-- Activity list --
(1) Answer these questions about the AutoPatchBench text:
(a) How many real-world C/C++ vulnerabilities does AutoPatchBench include?
(b) How many samples make up AutoPatchBench-Lite?
(c) How does fuzzing uncover security vulnerabilities?
(2) Continue the text about AutoPatchBench from where it stops.

Introduction to AutoPatchBench
Meta is introducing AutoPatchBench, a comprehensive benchmark designed to evaluate and compare the effectiveness of AI-driven program repair systems for vulnerabilities identified through fuzzing. This standardized benchmark enables researchers and practitioners to objectively assess various AI program repair tools, fostering collaboration and development of more robust security solutions.
The Challenge of Fuzzing-Identified Vulnerabilities
Fuzzing is a critical method in automated testing that uncovers security vulnerabilities by bombarding target programs with pseudo-random input data. However, resolving fuzzing crashes is often labor-intensive, requiring: intricate debugging, thorough code review, and precise patching. The complexity and stakes involved in fixing these bugs make automating their repair with AI not just beneficial but essential.
Key Features of AutoPatchBench
- Dataset: AutoPatchBench includes 136 real-world C/C++ vulnerabilities with verified fixes, sourced from the ARVO dataset. It covers 11 distinct crash types, providing a diverse range of challenges for AI-driven repair tools.
- Automated Verification: The benchmark employs a comprehensive verification process, including fuzz testing and white-box differential testing, to ensure that generated patches are not only syntactically correct but also semantically equivalent to the ground-truth patches.
- Tiered Approach: AutoPatchBench offers both a comprehensive benchmark and a Lite version (AutoPatchBench-Lite), consisting of 113 samples focused on simpler vulnerabilities confined to a single function. This tiered structure allows developers to test and refine their tools progressively.

-- Collected data --
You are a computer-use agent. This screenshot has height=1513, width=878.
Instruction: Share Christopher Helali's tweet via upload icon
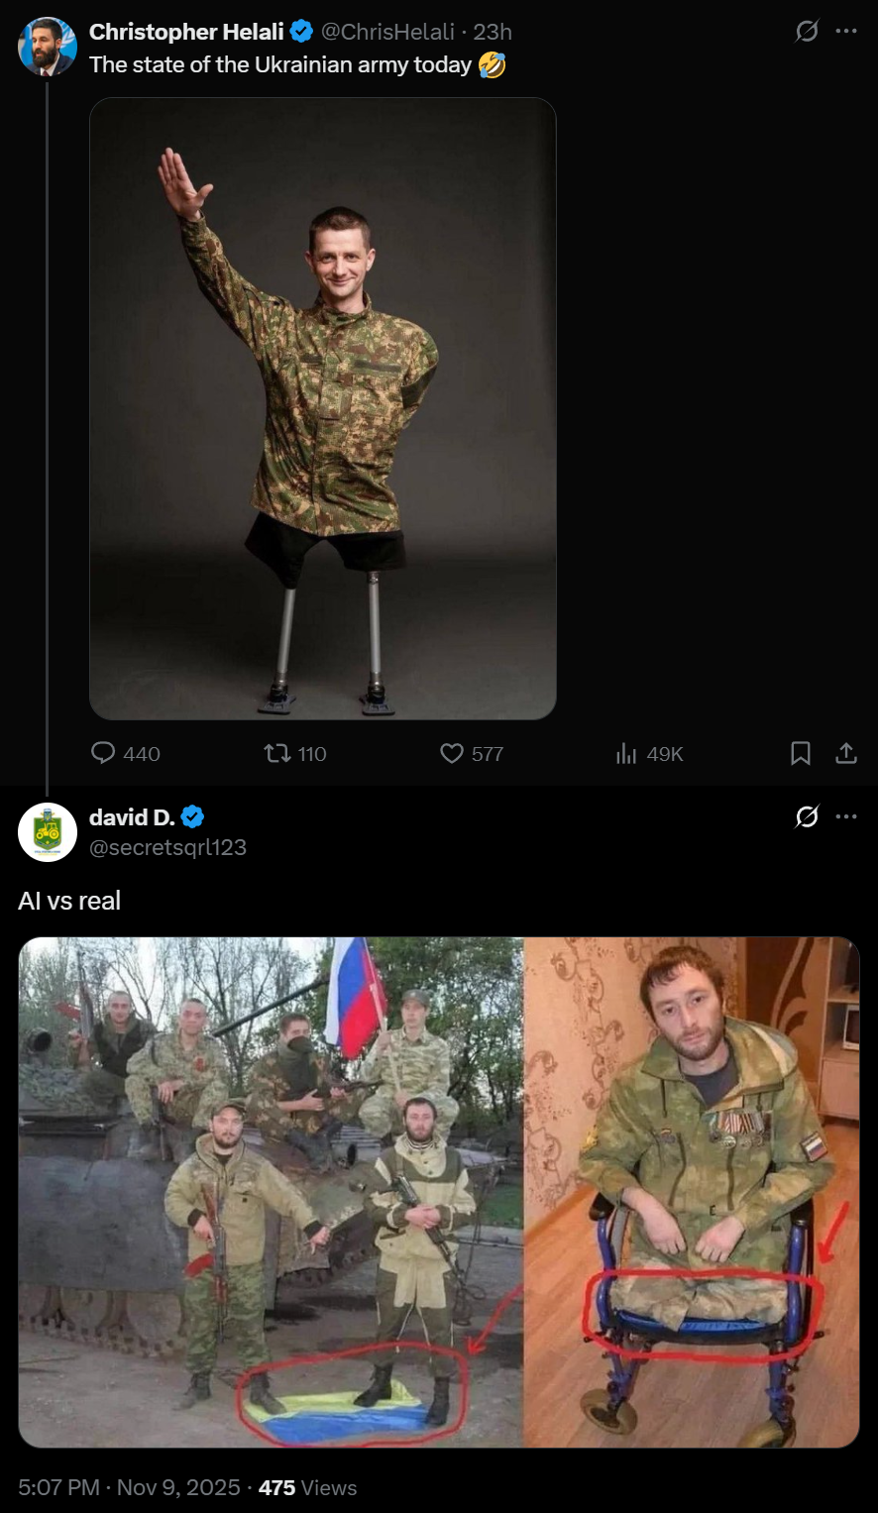pos(845,754)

-- Exercise answers --
(1)
(a) 136
(b) 113
(c) It bombards target programs with pseudo-random input data.

(2)
Case Study and Key Insights
A case study using AutoPatchBench-Lite with various LLM models revealed several key insights:
- The current patch generation process faces challenges such as the root cause not being within the stack trace and instances of “cheating” where patches superficially resolve issues without addressing the underlying problems.
- The comprehensive verification process is crucial in filtering out incorrect patches, highlighting the utility of differential testing.
- Allocating more computational resources during inference-time can lead to a higher patch generation success rate.
Expected Use Cases and Availability
AutoPatchBench is expected to benefit developers of auto-patch tools, software projects employing fuzzing, and model developers. It is now available on GitHub, welcoming contributions and further development.
Conclusion
AutoPatchBench represents a significant step forward in the evaluation and development of AI-driven program repair systems for fuzzing-identified vulnerabilities. By providing a standardized benchmark with comprehensive verification capabilities, it paves the way for more robust and effective automated security solutions.